Assigned task: Output the lines of the listing below exactly, starting at the line containing "This screenshot has width=506, height=812." and stopping after the last line, with any pictures dropped.

The data:
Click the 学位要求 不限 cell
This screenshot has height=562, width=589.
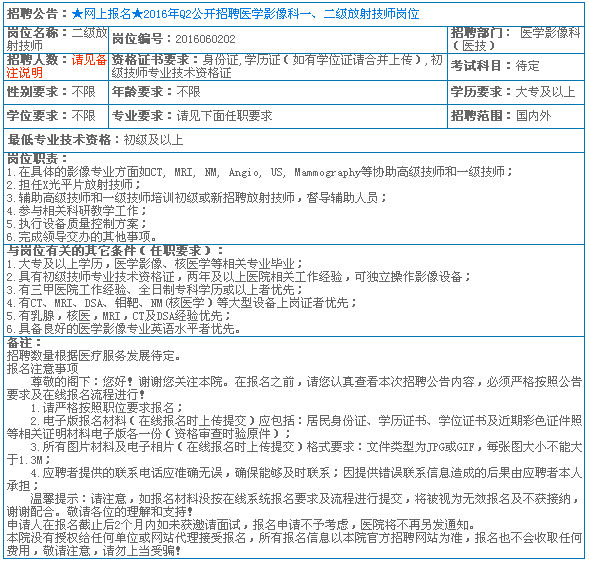tap(56, 116)
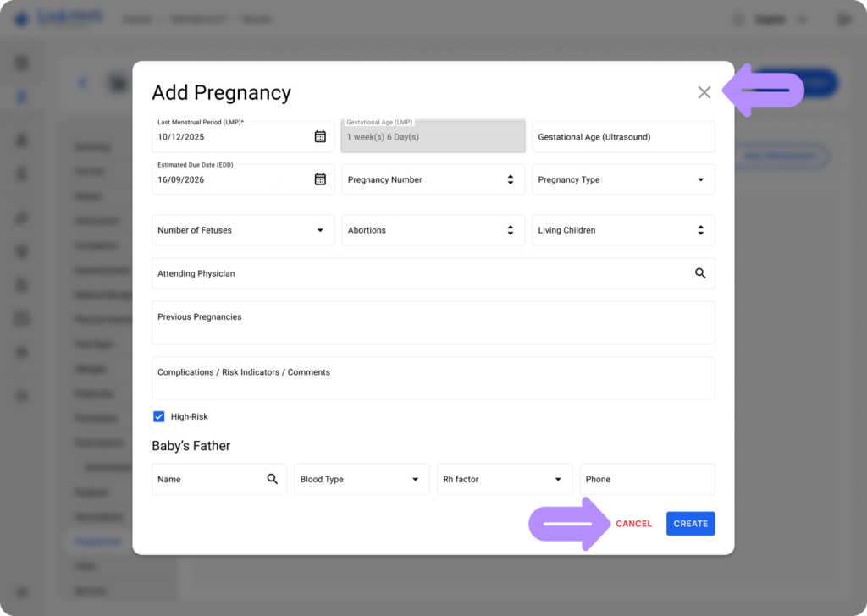Expand the Number of Fetuses dropdown
The image size is (867, 616).
click(x=320, y=229)
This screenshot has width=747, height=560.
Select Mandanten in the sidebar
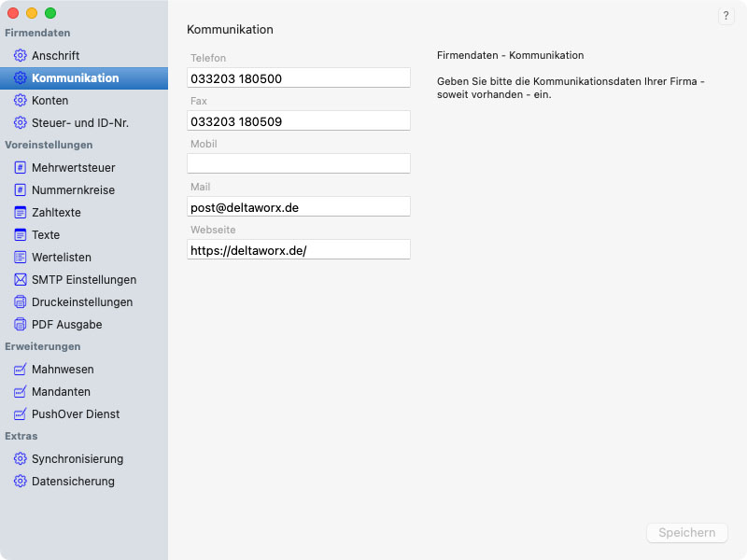[61, 392]
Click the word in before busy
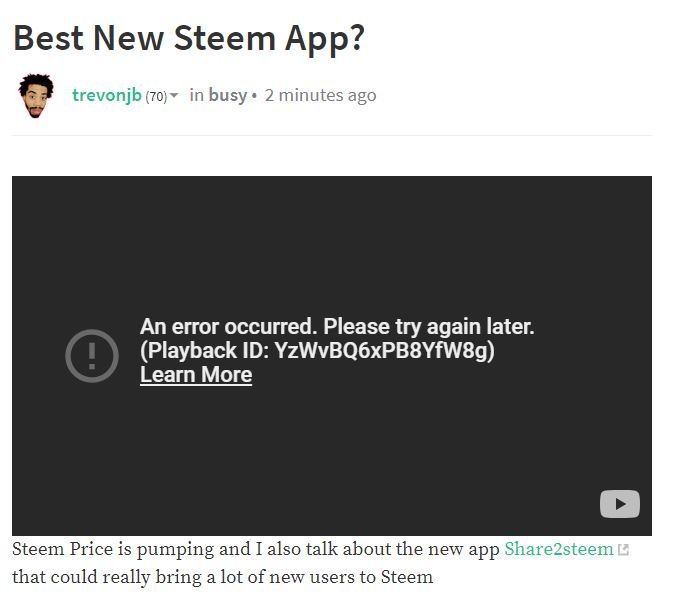The height and width of the screenshot is (615, 686). (x=196, y=95)
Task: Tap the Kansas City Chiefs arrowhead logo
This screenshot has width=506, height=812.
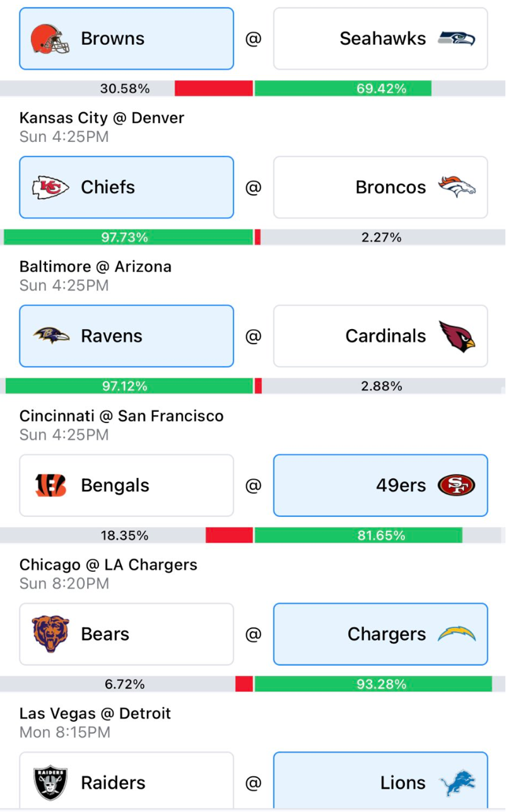Action: pyautogui.click(x=50, y=187)
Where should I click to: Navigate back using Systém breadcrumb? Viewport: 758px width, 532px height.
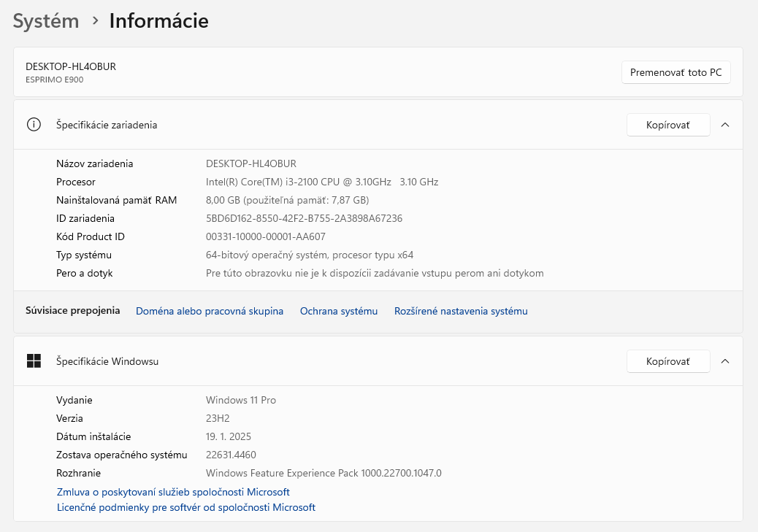45,20
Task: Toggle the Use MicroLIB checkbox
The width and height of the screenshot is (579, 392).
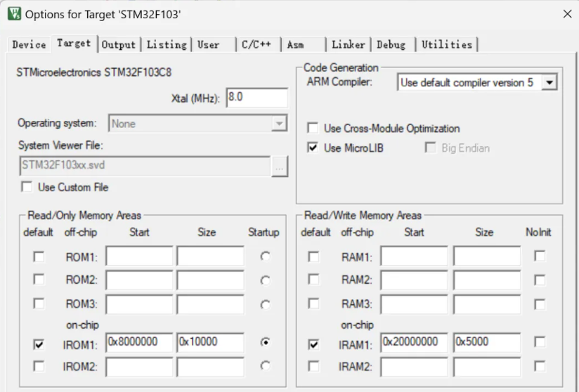Action: [x=313, y=148]
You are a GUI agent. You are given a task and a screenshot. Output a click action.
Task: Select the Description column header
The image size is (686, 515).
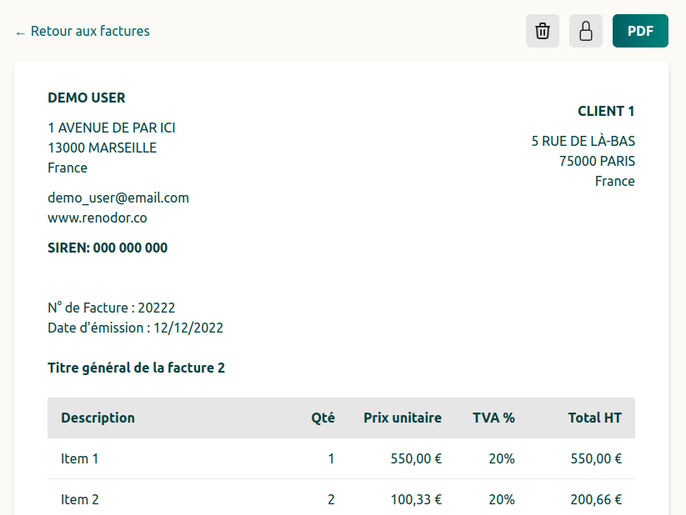98,418
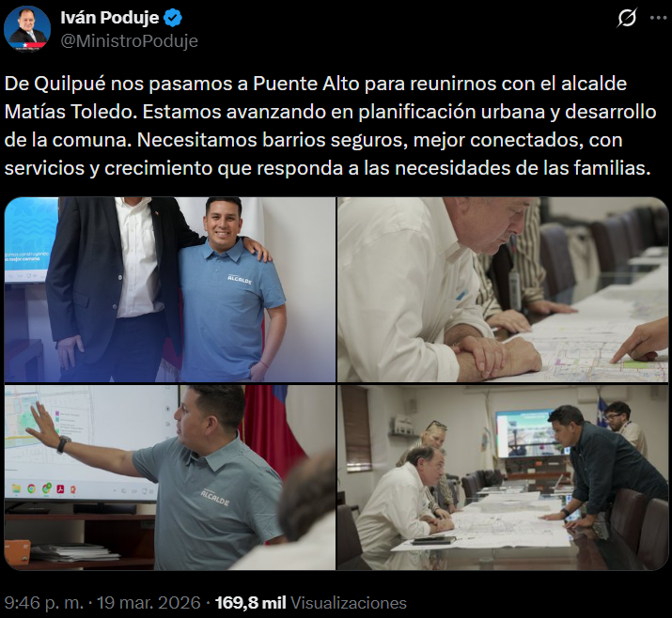This screenshot has height=618, width=672.
Task: Click the blue verified badge
Action: (x=174, y=18)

Result for this task:
This screenshot has width=506, height=812.
Action: pyautogui.click(x=50, y=187)
Where should I click to: Navigate back using Systém breadcrumb? Viewport: 758px width, 532px height.
45,20
Task: Toggle the Use MicroLIB checkbox
The width and height of the screenshot is (579, 392).
Action: [x=313, y=148]
You are a GUI agent. You are given a task and a screenshot. Output a click action.
Task: Select the Description column header
The image size is (686, 515).
98,418
This screenshot has height=618, width=672.
Task: Click the blue verified badge
Action: (x=174, y=18)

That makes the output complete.